L’uomo e lo spazio. Un binomio affascinante, ricco di implicazioni psicologiche, culturali e sociali, terreno fertile sul quale sviluppare percorsi creativi e ricerche di linguaggio necessari e contigui all’evoluzione stessa del concetto di arte. Lo spazio come luogo da attraversare e conquistare, animato al suo interno da differenti registri interpretativi e l’uomo come protagonista involontario di un dramma esistenziale in continua evoluzione. L’esposizione modenese utilizza alcuni fra i maggiori esponenti della storia dell’arte internazionale come strumenti interpretativi di un universo fenomenico complesso, coprendo un arco di tempo che va dai primi del Novecento al secondo dopoguerra. Un percorso artistico che trasforma lo spazio in paesaggio caotico e inquieto, perso nel dinamismo colorato di una figura in perenne movimento. La ricerca futurista di Giacomo Balla e Fortunato Depero scuote violentemente la realtà, suggerendone, con violenza creativa, un’interpretazione drammaticamente gioiosa. Con la metafisica di Giorgio de Chirico lo spazio diventa luogo della mente, confine invalicabile di una memoria spessa e stratificata all’interno della quale l’uomo cerca una traccia evidente del proprio passato. Protagonista immobile di uno spettacolo sospeso nel tempo, il corpo diventa manichino, mentre la città si perde, nascosta tra i fumi di una nuova dimensione. I percorsi trasversali di Carlo Carrà e Mario Sironi sembrano rilevare con esiti opposti le molteplici anime del paesaggio. Il primo utilizza il potere distensivo della forma e del rapporto equilibrato di quest’ultima con lo sfondo per giungere a un risultato armonico e riflessivo. Il secondo, invece, sottopone la figura ad una sintesi formale accentuata per ottenere un’atmosfera vibrante, animata da un gioco continuo di luci e ombre.

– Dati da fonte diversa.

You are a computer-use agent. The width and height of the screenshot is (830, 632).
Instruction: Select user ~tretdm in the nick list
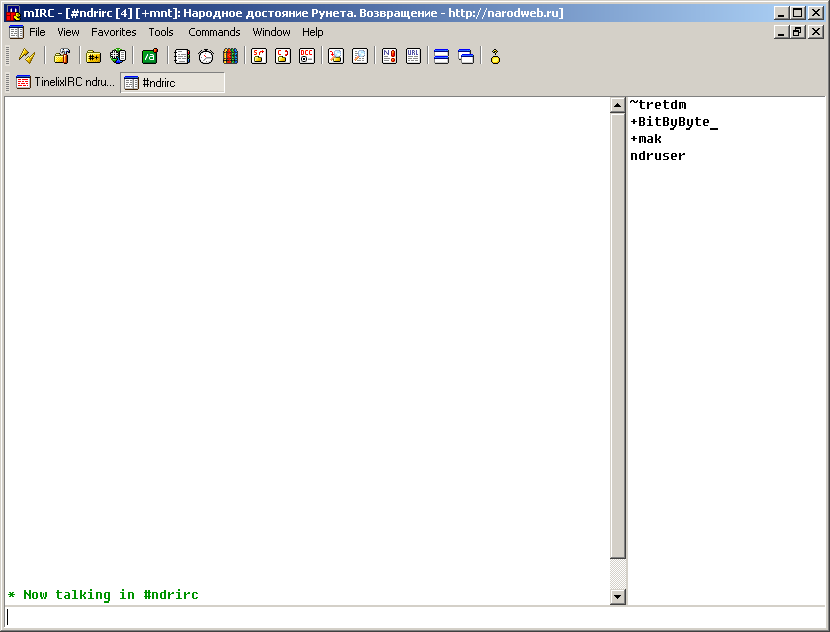[x=658, y=105]
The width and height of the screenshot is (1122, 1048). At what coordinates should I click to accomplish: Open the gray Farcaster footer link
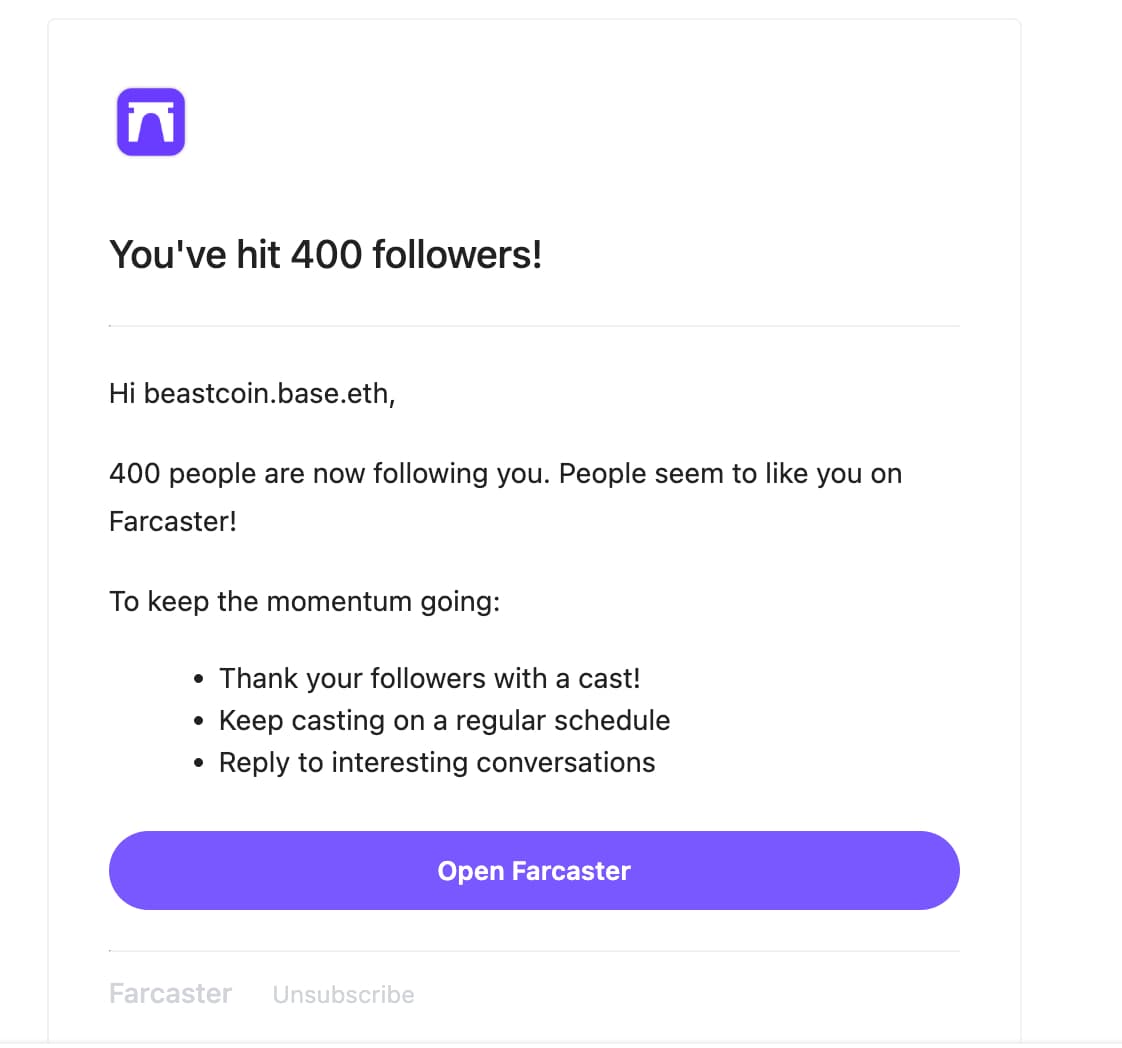point(170,994)
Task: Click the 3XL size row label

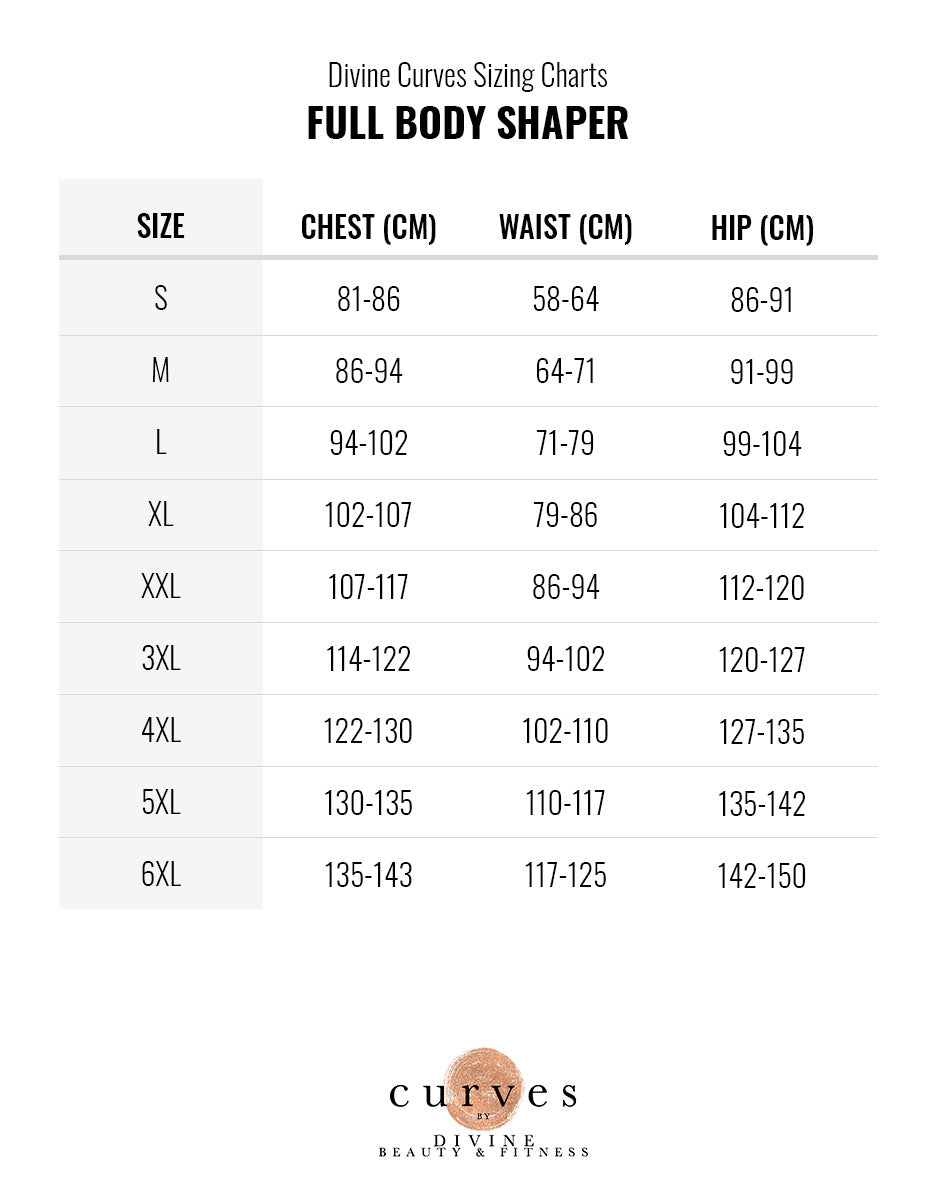Action: pyautogui.click(x=161, y=659)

Al suo interno, i corpi, si tingono di una profonda e straziante solitudine. E ancora Giorgio Morandi, con le sue forme cromaticamente coerenti, delicate, discrete e quasi impercettibili, e Felice Casorati con i suoi soggetti pensierosi, immersi in un luogo gonfio solitudine, persi in uno spazio intimo e indefinito.
Il piacere della pura elaborazione fantastica caratterizza l’opera di René Magritte. Il suo è uno spazio onirico, dentro cui attuare una sospensione volontaria della logica e portare a termine una dolce e innocua rivoluzione irrazionale.Alberto Savinio, invece, unisce alla dimensione onirica e favolistica di Magritte, uno slancio epico di forte impatto. Un’analisi attenta del rapporto tra uomo e spazio non poteva non includere la dimensione poetica e fantastica di Osvaldo Licini. Le sue figure si muovono, libere, in un cielo dominato dal potere magnetico della luna, avvolte in un’atmosfera ariosa e lirica. Renato Birolli, Mattia Moreni, Afro e Giulio Turcato, esponenti tra gli altri del “Gruppo degli Otto”, utilizzano una fresca spontaneità creativa raggiungendo una figurazione svincolata dai rigidi confini del realismo e dell’astrattismo. La loro è una pittura sensibile e energica che in Moreni si libera dal peso della forma, in Afro si apre alle suggestioni dell’esperienza informale e in Turcato si immerge nelle profondità oscure dello spazio per esplodere in una dimensione ricca di contrasti cromatici e di forme appena abbozzate.
E ancora, la gestualità energica e improvvisa di Hans Hartung, il linguaggio segnico di George Mathieu, gli sviluppi surrealisti di Sebastian Matta e il dinamismo materico di Andrè Masson.
Lo spazialismo di Lucio Fontana aggredisce la superficie per superare, con decisione, il concetto di bidimensionalità e attraverso la sintesi di diversi elementi fisici superare la mortalità dell’opera per raggiungere nel gesto l’eternità dell’arte. Mimmo Rotella ci suggerisce le suggestioni colorate dello spazio quotidiano, carico di messaggi rumorosi e spregiudicati, sviluppati in superficie ma capaci di penetrare nei silenziosi meandri dell’inconscio con la violenza di uno strappo.